● Your objective:
When you reach the line containing "Click the small document icon above the table" in the records below, start copying exactly, and stop once you have copied the line containing "Click the SSO".

BEGIN Source data

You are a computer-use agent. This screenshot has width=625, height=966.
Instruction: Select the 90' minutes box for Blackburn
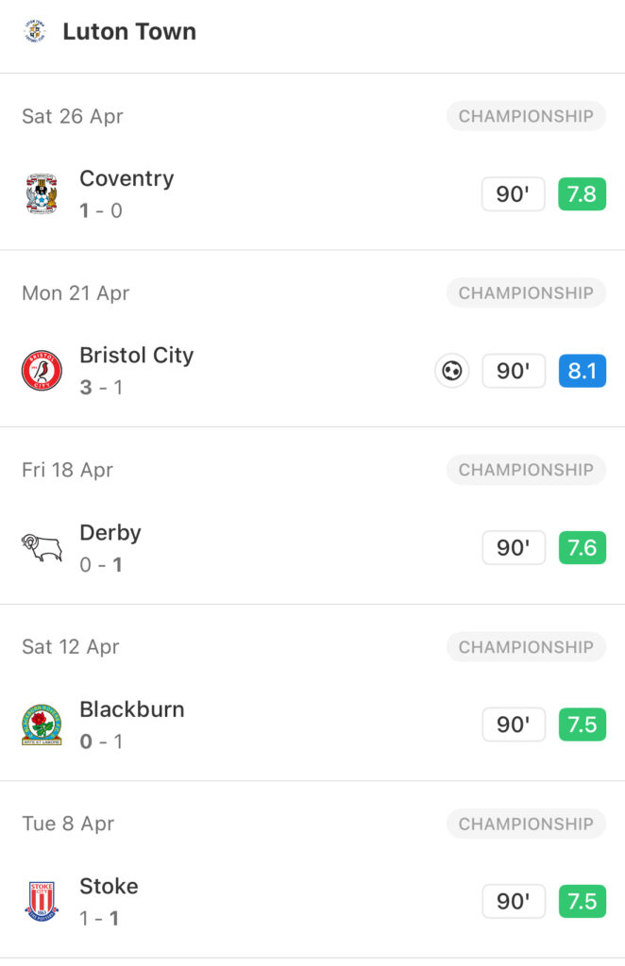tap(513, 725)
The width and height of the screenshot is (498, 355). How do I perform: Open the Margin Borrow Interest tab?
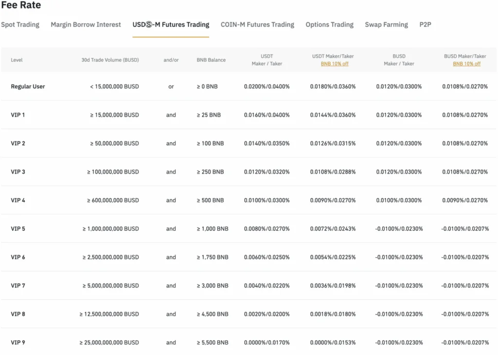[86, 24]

END Source data
BEGIN Source data

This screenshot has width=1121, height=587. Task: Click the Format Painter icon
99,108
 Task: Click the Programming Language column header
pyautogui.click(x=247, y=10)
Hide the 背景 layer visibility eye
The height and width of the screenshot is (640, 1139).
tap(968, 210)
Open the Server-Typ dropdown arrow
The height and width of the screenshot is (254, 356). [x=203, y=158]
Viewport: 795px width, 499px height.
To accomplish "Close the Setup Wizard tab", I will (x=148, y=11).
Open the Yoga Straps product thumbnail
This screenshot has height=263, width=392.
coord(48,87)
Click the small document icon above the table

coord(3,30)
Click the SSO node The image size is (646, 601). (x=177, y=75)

END Source data

● Your response:
Click the small document icon above the table

coord(3,30)
Click the SSO node The image size is (646, 601). (x=177, y=75)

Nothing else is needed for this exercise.